October 24, 2012
(USA TODAY) -- Cyclist Lance Armstrong, who has been stripped of his seven Tour de France titles, once famously wrote, "It's not about the bike."
Now, in spite of mountains of evidence that Armstrong used performance-enhancing drugs, many supporters of his Livestrong foundation say "it's not about Lance."
Even as officials at the International Cycling Union declare that Armstrong no longer has a place in their sport, many survivors say he retains a place in their hearts, not just for raising money but for raising the profile of cancer survivors and addressing their long-neglected needs.
"Livestrong may have been started by Lance, but the foundation is bigger than its founder," says cyclist and longtime Livestrong volunteer Eric Pearson, 41, of Aurora, Colo., who says he will continue to wear the famous yellow wristbands. "Livestrong is not Armstrong."
The 15-year-old foundation has helped 2.5 million people over the years and raised nearly $500 million. Many cancer survivors predict the foundation will continue well without Armstrong, who stepped down last week as chairman but says he will remain involved.
Donations have doubled since Aug. 23, when Armstrong announced that he no longer would contest doping charges, Livestrong spokeswoman Katherine McLane said Tuesday.Total fundraising for the year is up 13% from last year, to nearly $21 million. Only three donors have asked for their money back because of the doping charges, she said.
Brian Rose, who was uninsured when he was diagnosed with advanced melanoma three years ago, says he owes his health to Livestrong. "It's overwhelming trying to do it all on your own," says Rose, 34, who notes that Livestrong's cancer navigation program helped him get health insurance. "Having a resource like that is priceless."
Lymphoma survivor Jen Singer, 45, credits Armstrong with championing cancer "survivorship," or the needs of patients after finishing treatment. Armstrong, who has served on the President's Cancer Panel, has drawn attention to patients' life-long needs, from employment to the "late effects" of toxic cancer therapies, which can cause heart failure, infertility and even second cancers.
Rose and other survivors praise the leadership of Doug Ulman, Livestrong's president and CEO. Ulman, a three-time cancer survivor, founded his own charity, the Ulman Cancer Fund for Young Adults, in 1997, before joining Livestrong.
Rose says he's a living example of what Livestrong does every day. Livestrong helped arrange free flights for Rose to a Houston hospital from Wichita, where he works half the year as a minor-league baseball coach. Livestrong helped Rose with fertility counseling and sperm banking so he and his wife can try to have kids one day. And Livestrong intervened when Rose's insurance company refused to allow him to join a clinical trial. The company reversed its decision.

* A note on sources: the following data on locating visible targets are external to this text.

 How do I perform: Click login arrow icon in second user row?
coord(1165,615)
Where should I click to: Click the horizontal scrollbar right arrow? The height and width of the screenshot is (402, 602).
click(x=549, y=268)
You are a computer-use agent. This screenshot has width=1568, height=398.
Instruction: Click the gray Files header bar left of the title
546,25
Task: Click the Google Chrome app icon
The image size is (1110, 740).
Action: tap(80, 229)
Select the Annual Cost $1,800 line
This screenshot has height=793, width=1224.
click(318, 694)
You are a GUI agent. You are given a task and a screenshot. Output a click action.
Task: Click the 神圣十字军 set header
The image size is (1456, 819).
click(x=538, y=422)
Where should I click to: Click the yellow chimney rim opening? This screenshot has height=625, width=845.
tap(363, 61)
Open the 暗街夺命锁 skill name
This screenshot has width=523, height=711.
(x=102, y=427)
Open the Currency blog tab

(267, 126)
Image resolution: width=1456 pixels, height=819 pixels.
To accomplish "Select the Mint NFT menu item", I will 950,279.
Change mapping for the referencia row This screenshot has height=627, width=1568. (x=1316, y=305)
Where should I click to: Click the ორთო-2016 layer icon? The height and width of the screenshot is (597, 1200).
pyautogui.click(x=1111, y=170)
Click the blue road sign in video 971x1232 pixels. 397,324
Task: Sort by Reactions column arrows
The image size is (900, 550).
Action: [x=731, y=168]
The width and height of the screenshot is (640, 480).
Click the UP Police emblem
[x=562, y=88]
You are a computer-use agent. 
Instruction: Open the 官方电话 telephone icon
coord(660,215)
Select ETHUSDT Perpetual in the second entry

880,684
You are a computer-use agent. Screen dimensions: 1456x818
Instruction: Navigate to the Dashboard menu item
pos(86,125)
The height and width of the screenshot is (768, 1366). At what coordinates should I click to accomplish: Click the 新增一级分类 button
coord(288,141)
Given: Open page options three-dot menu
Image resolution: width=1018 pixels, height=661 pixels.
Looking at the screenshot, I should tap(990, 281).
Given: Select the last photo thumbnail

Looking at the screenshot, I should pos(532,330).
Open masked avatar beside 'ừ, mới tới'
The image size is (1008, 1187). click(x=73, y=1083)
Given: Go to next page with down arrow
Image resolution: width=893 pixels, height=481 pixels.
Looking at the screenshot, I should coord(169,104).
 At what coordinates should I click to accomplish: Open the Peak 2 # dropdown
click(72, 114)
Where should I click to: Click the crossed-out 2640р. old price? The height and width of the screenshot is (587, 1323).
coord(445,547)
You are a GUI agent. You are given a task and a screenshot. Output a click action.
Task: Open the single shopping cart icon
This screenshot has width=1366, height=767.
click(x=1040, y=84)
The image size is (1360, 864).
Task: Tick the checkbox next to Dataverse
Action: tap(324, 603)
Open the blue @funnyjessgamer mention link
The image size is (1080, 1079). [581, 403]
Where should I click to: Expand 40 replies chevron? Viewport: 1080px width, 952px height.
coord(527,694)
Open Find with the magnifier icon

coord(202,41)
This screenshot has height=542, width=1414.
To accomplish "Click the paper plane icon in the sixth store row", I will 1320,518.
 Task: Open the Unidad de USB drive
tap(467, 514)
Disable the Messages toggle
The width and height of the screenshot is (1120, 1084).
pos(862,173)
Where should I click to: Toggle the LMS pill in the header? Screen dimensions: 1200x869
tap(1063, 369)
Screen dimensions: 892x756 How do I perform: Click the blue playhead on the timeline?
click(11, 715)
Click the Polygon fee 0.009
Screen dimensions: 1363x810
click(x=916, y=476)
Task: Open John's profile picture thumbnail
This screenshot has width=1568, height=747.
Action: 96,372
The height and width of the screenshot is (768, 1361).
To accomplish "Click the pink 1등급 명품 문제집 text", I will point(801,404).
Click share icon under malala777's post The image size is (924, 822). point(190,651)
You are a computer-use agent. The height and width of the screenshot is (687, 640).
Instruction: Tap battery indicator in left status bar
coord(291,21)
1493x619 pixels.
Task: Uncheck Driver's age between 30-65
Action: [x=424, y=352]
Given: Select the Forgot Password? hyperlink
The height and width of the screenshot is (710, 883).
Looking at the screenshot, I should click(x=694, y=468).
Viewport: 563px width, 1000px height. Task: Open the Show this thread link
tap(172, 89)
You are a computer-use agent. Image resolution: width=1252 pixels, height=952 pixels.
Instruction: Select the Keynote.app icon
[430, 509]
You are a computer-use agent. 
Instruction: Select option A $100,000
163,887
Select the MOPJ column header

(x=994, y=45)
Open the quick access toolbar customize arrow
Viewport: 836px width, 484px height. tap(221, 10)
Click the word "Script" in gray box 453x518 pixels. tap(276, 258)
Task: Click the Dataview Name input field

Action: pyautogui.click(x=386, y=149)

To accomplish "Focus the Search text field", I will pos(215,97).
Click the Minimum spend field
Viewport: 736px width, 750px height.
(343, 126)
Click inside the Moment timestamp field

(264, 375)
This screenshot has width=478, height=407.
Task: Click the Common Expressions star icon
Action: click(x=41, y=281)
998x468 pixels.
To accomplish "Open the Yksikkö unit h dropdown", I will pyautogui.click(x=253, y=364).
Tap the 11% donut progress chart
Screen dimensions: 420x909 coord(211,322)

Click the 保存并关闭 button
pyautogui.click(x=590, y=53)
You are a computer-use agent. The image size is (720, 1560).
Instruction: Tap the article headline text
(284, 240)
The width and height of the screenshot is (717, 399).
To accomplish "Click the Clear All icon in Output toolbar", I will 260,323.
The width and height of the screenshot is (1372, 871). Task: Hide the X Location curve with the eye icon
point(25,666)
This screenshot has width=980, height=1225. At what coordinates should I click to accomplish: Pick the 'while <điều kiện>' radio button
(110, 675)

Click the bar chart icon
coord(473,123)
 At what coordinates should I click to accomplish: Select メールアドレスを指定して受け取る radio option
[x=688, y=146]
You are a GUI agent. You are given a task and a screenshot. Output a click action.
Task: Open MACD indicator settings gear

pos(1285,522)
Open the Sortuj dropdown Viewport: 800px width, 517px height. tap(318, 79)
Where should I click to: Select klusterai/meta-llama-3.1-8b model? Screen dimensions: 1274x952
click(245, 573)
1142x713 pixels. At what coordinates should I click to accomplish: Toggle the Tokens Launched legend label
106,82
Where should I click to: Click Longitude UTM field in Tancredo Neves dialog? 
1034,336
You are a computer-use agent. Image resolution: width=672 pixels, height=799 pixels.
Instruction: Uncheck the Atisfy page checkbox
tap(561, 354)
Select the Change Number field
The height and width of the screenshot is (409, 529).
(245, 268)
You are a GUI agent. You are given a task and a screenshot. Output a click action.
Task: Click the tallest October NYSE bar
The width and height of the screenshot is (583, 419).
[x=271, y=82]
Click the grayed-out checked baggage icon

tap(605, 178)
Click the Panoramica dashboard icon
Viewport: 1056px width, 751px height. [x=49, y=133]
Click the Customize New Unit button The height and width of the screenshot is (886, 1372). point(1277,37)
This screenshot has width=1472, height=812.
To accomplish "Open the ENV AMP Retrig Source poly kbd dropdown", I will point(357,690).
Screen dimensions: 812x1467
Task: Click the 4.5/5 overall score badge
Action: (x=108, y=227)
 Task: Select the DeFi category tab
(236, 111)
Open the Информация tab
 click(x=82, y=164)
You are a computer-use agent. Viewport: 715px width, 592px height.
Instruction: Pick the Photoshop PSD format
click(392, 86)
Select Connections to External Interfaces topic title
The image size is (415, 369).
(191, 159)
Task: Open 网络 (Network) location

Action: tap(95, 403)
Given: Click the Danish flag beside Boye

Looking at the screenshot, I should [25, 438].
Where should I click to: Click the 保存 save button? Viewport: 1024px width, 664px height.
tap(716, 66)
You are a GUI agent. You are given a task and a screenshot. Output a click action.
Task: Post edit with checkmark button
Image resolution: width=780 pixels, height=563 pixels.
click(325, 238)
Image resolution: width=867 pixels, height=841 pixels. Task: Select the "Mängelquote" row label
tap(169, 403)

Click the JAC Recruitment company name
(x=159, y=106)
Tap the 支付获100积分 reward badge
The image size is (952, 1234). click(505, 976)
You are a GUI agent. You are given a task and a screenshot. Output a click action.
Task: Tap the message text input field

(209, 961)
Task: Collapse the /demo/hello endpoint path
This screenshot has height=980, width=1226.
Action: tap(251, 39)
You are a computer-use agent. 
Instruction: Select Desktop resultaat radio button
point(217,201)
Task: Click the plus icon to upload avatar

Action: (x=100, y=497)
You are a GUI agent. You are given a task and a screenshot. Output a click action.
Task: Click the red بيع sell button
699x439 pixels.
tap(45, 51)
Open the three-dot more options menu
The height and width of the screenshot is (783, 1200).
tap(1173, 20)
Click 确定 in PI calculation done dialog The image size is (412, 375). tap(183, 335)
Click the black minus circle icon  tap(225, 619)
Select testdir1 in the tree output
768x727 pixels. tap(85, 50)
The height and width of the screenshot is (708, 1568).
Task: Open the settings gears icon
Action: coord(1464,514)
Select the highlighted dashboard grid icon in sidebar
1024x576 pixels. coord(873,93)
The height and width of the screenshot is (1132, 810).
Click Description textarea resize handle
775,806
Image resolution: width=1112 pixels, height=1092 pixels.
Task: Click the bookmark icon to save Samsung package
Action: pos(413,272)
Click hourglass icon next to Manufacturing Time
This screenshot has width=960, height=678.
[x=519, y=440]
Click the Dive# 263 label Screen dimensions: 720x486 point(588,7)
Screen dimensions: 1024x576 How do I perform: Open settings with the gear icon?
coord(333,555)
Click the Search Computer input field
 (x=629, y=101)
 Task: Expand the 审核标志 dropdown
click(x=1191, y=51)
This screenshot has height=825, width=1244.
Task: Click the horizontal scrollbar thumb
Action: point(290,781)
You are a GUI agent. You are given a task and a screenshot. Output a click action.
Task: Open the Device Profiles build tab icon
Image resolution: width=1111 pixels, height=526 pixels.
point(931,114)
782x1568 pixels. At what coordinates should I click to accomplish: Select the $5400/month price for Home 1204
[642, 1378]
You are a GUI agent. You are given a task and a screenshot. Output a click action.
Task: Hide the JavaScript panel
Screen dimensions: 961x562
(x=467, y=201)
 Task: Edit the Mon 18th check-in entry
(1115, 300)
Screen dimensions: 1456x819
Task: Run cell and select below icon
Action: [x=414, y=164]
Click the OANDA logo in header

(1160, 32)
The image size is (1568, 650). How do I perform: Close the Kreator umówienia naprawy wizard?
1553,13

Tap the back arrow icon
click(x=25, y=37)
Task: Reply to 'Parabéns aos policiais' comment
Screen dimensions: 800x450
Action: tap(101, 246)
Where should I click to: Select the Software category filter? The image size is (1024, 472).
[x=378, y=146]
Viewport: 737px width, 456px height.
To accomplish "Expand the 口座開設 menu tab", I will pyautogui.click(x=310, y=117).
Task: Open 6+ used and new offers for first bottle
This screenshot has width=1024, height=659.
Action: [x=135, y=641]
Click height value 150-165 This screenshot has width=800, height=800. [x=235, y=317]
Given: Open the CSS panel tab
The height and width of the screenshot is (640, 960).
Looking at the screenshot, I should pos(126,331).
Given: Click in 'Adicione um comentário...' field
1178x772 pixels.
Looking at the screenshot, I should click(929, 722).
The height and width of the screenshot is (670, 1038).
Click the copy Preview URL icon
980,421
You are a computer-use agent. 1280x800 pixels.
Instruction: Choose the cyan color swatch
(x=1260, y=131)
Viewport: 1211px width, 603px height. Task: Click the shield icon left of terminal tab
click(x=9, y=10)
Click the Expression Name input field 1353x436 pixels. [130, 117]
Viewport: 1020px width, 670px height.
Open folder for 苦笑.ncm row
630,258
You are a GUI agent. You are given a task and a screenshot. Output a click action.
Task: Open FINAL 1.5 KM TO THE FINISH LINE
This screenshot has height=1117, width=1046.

"It's literally giving a guy like me a chance to walk away from this disease," says Rose, who also appeared in a video for Livestrong. "I just know that when I need it, the foundation will be there."
Requests for help from the foundation's navigation service actually have increased with the latest news about Armstrong, says Livestrong social worker Athan Schindler.
Some cancer survivors say they are saddened by Armstrong's fall from grace. Singer says she doesn't know how to explain the doping charges to her children.
Others, such as Rebecca Esparza, are less concerned. "It doesn't matter to me if he's guilty or not. He's done more to change 'the face of cancer' than anyone else, ever," says Esparza, of Corpus Christi, Texas.
Breast cancer survivor Lani Horn, 41, says, "Many great heroes are flawed." Though "we may all come to believe that Lance's competitive edge and desire to do the improbable went awry it was exactly those qualities that helped him think so big and bold with Livestrong."